### Task description:
Copy the rows below, swapping every "a particular element" for "a specific element" and leaving everything else untouched.
---+---
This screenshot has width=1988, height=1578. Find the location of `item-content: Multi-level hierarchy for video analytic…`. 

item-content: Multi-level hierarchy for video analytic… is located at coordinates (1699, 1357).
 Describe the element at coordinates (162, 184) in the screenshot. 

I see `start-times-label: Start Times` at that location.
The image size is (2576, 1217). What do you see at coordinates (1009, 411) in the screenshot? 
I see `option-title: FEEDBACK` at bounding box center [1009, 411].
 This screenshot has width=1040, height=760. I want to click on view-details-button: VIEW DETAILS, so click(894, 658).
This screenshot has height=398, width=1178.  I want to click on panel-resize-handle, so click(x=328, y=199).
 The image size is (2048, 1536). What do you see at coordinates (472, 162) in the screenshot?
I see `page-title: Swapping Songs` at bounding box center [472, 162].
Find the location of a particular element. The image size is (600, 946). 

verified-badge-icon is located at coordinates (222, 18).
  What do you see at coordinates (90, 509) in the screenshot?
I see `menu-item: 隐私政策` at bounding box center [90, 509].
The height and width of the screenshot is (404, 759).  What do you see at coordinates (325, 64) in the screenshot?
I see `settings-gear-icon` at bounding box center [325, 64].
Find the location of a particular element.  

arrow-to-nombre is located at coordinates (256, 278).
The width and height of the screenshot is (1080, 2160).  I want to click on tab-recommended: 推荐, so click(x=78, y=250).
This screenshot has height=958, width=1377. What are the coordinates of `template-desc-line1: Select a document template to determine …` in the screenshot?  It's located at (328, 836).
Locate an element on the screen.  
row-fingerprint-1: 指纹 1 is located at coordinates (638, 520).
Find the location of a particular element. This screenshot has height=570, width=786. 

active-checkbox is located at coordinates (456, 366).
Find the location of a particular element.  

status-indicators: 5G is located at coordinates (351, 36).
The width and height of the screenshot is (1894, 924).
---+---
### Response area:
This screenshot has width=1988, height=1578. Find the location of `item-content: Multi-level hierarchy for video analytic…`. 

item-content: Multi-level hierarchy for video analytic… is located at coordinates (1699, 1357).
 Describe the element at coordinates (162, 184) in the screenshot. 

I see `start-times-label: Start Times` at that location.
The image size is (2576, 1217). What do you see at coordinates (1009, 411) in the screenshot? 
I see `option-title: FEEDBACK` at bounding box center [1009, 411].
 This screenshot has width=1040, height=760. I want to click on view-details-button: VIEW DETAILS, so click(894, 658).
This screenshot has height=398, width=1178.  I want to click on panel-resize-handle, so click(x=328, y=199).
 The image size is (2048, 1536). What do you see at coordinates (472, 162) in the screenshot?
I see `page-title: Swapping Songs` at bounding box center [472, 162].
Find the location of a specific element. The image size is (600, 946). 

verified-badge-icon is located at coordinates (222, 18).
  What do you see at coordinates (90, 509) in the screenshot?
I see `menu-item: 隐私政策` at bounding box center [90, 509].
The height and width of the screenshot is (404, 759).  What do you see at coordinates (325, 64) in the screenshot?
I see `settings-gear-icon` at bounding box center [325, 64].
Find the location of a specific element.  

arrow-to-nombre is located at coordinates (256, 278).
The width and height of the screenshot is (1080, 2160).  I want to click on tab-recommended: 推荐, so click(x=78, y=250).
This screenshot has height=958, width=1377. What are the coordinates of `template-desc-line1: Select a document template to determine …` in the screenshot?  It's located at (328, 836).
Locate an element on the screen.  
row-fingerprint-1: 指纹 1 is located at coordinates (638, 520).
Find the location of a specific element. This screenshot has height=570, width=786. 

active-checkbox is located at coordinates (456, 366).
Find the location of a specific element.  

status-indicators: 5G is located at coordinates (351, 36).
The width and height of the screenshot is (1894, 924).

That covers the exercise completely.